資産管理の不安を減らして、創造的な100年を生きる【白鳥光良の Work Life Fusion】 -4ページ目

資産管理の不安を減らして、創造的な100年を生きる【白鳥光良の Work Life Fusion】

100キロマラソン、フラメンコの唄と踊りとギター、創作落語、将棋、ファイナンシャルプランなど、様々な世界を融合(fusion)させる【白鳥光良】が「資産管理の不安を減らして、創造的な100年を生きる」を研究&実践中

俺は走り続けている。


平川門の近くに散在するベンチの片隅に給水用のペットボトルを置いて走り始めたのは朝8時。皇居の周回は2周目に入った。竹橋から右手に国立近代美術館を見ながら橋上を登っていく坂は油断ならないが、身体の軸を少し前に傾けながら腕を縦に振れば脚は勝手に着いてくるから大丈夫だ。この酷暑で早朝や夜以外の時間帯に走る人は少ないようだけど、この「聖地」には初マラソンで4時間切りを目指している俺なんかよりも速いランナー達が無限にいて俺を颯爽と追い抜いていくのだ。速い奴らは軽やかで良いフォームをしていて吸収できる何かがあるので、抜かれた直後は10メートル後ろに着いて観察しながらしばらく追いかけるようにしているが無理はしない。よし、この先が千鳥ヶ淵だ・・・と気合を入れて走ろうとした瞬間、白とグリーンがうねり合う幾何学模様のウェアを着た女性ランナーに100メートル走のような凄いスピードで抜き去られた。その姿は美しいのだが、どこか生き急いでるような印象を受けた。



私は走り続けている。

> **練習問題**:
1. データの行のうち、「Open the SUCHEN navigation item」を含む行から「click(x=8, y=88)」を含む行までを、「screenshot」を「image」に書き換え、ほかはそのままにして書き直しなさい。
2. 皇居の周りを走る文章について、最後の一文の後に続く部分を書きなさい。

> **記載項目一覧**:
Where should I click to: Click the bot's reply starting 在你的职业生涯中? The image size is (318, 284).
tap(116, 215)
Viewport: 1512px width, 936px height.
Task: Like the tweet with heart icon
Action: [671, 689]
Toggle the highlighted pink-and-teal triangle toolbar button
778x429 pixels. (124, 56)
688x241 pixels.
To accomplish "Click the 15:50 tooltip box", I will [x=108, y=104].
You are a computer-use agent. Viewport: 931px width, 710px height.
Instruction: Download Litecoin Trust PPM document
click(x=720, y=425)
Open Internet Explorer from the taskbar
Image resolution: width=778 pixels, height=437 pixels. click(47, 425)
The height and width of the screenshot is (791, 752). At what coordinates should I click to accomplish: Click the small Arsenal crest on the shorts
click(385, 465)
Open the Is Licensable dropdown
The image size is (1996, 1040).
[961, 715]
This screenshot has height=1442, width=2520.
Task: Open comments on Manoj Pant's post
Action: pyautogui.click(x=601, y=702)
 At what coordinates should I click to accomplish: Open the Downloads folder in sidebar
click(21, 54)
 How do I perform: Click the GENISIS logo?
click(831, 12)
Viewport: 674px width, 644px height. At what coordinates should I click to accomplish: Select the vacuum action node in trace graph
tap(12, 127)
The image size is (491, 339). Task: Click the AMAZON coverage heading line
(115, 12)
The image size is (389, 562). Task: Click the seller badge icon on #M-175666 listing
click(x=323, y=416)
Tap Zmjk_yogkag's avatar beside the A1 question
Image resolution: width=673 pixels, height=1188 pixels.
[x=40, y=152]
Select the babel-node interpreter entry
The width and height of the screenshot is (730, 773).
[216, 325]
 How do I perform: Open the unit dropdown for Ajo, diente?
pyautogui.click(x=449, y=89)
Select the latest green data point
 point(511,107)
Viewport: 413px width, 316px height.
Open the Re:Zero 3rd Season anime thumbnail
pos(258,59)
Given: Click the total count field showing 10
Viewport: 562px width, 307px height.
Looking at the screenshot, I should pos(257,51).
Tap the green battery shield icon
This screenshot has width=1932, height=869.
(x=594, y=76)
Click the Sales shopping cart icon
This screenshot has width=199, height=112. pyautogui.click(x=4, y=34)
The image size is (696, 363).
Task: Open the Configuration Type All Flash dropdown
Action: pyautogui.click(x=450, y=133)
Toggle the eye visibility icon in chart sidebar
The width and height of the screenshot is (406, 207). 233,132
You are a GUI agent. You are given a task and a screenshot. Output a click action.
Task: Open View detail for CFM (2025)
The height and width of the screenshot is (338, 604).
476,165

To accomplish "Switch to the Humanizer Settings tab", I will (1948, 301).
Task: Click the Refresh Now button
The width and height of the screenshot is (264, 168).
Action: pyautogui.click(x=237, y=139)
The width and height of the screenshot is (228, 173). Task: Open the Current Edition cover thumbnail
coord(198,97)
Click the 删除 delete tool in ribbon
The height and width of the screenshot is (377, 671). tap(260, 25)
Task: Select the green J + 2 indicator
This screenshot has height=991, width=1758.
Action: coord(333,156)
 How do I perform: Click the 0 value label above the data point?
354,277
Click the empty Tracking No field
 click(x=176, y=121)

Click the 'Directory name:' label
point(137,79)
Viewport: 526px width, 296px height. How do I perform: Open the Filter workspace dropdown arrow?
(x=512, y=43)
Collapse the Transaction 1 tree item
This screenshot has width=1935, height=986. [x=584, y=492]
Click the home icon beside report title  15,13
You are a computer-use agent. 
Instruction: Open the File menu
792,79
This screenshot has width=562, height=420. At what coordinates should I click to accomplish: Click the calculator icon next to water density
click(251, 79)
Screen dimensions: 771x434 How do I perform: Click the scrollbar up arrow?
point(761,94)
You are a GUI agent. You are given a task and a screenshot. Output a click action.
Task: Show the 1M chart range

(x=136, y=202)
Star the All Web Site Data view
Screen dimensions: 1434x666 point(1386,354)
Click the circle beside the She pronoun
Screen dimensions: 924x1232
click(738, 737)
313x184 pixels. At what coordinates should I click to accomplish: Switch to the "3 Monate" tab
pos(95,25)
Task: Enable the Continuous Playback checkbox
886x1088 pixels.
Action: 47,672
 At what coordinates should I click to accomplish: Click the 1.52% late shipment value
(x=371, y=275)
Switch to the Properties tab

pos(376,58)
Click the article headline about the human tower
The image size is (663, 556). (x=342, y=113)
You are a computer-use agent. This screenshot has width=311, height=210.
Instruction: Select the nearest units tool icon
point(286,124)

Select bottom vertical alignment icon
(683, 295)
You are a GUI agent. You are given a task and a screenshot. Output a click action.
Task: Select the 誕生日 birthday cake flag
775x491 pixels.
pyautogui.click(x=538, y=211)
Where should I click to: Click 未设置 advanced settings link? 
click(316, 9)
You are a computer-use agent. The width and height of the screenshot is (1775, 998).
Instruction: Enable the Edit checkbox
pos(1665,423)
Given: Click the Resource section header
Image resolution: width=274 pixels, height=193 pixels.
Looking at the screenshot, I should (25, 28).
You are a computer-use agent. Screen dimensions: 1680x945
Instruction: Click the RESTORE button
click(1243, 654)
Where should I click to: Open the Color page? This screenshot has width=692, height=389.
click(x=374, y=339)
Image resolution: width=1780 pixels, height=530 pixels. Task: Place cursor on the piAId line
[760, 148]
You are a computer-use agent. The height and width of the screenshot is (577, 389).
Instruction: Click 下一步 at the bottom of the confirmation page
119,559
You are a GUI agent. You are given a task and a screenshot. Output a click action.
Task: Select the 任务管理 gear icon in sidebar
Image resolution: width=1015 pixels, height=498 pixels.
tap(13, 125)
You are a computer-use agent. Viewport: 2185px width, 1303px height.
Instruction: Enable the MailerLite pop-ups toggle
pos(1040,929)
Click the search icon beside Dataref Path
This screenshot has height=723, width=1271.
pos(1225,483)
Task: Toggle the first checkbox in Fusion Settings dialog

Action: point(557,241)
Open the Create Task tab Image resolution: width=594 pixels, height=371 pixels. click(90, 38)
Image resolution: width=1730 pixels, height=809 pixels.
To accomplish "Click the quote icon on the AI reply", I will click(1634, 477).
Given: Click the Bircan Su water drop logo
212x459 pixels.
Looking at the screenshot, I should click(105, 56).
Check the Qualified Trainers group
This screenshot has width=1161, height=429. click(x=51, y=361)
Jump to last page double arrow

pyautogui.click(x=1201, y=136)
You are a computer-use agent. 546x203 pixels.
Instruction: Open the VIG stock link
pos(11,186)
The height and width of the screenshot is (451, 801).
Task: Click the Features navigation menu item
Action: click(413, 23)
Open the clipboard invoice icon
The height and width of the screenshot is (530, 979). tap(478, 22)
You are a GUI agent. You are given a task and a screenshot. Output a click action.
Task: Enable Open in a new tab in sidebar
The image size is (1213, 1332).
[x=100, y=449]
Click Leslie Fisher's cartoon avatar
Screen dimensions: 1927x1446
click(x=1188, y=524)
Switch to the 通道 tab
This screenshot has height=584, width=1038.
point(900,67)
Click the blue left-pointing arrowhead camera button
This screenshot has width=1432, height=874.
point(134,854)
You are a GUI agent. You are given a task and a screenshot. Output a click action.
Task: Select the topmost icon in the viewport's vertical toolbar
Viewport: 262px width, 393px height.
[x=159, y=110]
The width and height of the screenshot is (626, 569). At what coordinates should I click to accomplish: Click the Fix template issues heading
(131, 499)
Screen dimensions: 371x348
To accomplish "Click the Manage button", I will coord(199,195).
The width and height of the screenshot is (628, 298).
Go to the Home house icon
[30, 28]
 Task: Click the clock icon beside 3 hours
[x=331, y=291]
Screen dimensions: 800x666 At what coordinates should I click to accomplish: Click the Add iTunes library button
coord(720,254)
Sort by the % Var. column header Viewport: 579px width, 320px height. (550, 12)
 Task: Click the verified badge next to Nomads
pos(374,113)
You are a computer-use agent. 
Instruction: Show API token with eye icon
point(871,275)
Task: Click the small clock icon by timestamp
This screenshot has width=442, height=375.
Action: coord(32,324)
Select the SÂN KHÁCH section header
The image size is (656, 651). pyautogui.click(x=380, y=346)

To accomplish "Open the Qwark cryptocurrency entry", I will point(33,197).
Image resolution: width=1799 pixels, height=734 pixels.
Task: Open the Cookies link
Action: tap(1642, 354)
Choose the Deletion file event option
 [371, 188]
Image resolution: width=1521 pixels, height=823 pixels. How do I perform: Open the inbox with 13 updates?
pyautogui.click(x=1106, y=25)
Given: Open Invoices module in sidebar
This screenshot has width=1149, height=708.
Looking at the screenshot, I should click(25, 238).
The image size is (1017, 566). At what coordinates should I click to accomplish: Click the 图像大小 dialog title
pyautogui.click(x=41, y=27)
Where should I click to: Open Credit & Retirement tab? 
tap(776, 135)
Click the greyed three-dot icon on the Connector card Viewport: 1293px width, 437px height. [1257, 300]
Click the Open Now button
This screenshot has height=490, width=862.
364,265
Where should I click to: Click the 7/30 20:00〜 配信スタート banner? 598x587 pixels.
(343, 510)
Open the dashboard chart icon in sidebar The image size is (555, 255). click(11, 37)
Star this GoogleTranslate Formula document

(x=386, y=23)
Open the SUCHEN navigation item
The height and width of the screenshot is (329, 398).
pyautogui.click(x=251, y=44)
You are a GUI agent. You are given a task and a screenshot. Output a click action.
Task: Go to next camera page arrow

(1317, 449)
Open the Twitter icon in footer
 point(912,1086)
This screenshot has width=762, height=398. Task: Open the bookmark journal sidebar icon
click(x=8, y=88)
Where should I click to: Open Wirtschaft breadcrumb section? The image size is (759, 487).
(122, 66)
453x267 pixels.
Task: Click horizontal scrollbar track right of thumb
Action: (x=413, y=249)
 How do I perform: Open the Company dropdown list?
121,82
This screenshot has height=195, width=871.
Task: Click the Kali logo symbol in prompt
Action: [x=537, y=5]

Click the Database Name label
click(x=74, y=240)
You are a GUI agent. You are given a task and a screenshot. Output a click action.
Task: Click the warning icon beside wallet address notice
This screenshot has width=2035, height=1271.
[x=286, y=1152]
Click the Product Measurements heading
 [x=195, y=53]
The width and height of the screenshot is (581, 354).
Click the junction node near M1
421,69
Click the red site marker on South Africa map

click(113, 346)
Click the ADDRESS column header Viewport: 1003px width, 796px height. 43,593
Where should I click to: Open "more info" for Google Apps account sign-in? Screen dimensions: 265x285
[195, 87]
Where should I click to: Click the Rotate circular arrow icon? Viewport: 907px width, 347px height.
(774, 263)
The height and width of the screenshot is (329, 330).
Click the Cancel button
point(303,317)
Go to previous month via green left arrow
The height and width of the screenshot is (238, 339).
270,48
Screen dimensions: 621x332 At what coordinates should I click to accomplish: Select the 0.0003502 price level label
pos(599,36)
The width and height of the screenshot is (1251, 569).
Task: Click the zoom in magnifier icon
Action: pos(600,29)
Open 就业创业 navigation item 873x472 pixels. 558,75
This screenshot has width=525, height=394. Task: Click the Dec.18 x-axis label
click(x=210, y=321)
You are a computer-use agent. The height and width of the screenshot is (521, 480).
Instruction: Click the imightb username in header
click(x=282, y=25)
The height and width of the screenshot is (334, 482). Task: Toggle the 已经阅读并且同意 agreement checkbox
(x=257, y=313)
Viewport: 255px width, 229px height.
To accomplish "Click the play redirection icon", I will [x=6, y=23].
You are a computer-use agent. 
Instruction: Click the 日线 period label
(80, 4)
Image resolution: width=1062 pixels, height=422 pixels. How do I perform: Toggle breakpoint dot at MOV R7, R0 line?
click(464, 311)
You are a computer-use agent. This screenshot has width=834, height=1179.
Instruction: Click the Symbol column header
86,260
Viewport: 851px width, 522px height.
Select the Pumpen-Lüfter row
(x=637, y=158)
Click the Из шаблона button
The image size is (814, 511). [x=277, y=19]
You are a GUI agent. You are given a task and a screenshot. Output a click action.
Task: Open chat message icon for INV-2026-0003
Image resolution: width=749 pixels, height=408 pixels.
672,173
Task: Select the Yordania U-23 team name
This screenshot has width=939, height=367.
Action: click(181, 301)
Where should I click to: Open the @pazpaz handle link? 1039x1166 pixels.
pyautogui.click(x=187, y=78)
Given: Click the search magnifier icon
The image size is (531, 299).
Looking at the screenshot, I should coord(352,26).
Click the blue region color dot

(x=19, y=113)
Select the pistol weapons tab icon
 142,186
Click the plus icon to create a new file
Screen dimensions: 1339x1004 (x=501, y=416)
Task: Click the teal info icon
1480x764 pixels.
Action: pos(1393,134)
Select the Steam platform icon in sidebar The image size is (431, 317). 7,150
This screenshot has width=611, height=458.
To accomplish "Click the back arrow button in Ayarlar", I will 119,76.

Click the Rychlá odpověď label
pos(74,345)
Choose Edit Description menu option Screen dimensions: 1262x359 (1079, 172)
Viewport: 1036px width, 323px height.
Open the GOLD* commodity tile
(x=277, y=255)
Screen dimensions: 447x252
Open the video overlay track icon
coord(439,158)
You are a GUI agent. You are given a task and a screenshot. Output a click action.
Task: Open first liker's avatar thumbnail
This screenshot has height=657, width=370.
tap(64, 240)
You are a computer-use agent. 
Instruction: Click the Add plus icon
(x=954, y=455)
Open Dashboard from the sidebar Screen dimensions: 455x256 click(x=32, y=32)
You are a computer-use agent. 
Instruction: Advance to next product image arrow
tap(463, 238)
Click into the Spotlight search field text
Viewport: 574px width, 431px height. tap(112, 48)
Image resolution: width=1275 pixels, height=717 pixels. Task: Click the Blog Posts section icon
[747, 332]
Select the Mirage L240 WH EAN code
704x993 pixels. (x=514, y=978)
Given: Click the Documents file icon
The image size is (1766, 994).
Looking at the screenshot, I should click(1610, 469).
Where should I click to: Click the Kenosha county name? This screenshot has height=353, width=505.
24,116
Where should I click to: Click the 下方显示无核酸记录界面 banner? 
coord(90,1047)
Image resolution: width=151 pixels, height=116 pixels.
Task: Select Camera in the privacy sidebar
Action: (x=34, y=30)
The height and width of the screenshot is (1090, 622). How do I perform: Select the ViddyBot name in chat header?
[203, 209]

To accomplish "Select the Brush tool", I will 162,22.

> **最終結果**:
1.
Open the SUCHEN navigation item
The height and width of the image is (329, 398).
pyautogui.click(x=251, y=44)
You are a GUI agent. You are given a task and a image. Output a click action.
Task: Go to next camera page arrow

(1317, 449)
Open the Twitter icon in footer
 point(912,1086)
This image has width=762, height=398. Task: Open the bookmark journal sidebar icon
click(x=8, y=88)

2.
そんなに長く走って苦しくないのとか辛くないのとか良く聞かれるし、アホな女友達は「ずっと走ってるってヒマじゃないの?」と真顔で聞いてくるけど、少なくとも仕事や恋愛よりは全然辛くない。私がマラソンを愛してるのは努力の8割がタイムに繋がる「裏切られない感」があったからだ。仕事はせいぜい努力の3割、恋愛なんて努力の1割しか結果に比例しない気がするけど、マラソンは驚くほどストレートに努力が報われる美しい世界だから身体が苦しくても心は辛くならないのよね。月300キロ走る習慣が付いてからフルの記録がサブ3.5まで伸びて女性の中では上位1%に入った40歳あたりから年齢に反して明らかにセルフイメージが上がったし。おっと、上半身がいい感じにガッシリしたタンクトップ姿の若い男が前を走ってる。ここは少しずつ近づいて、いったん後ろに着いてから頃合いを見て抜き去るとしよう。うん、上腕二頭筋もいい感じに浮き出ているじゃない。もう少し眺めてたい気もするけどここでギアチェンジして抜き去っちゃおう・・・よっしゃ一気に引き離したぜ。そしてここからはスピードの出る下り坂。この緑に溢れた壮大なお濠を眺めながら駆け下りるのが皇居ランの醍醐味よね。



僕は走り続けている。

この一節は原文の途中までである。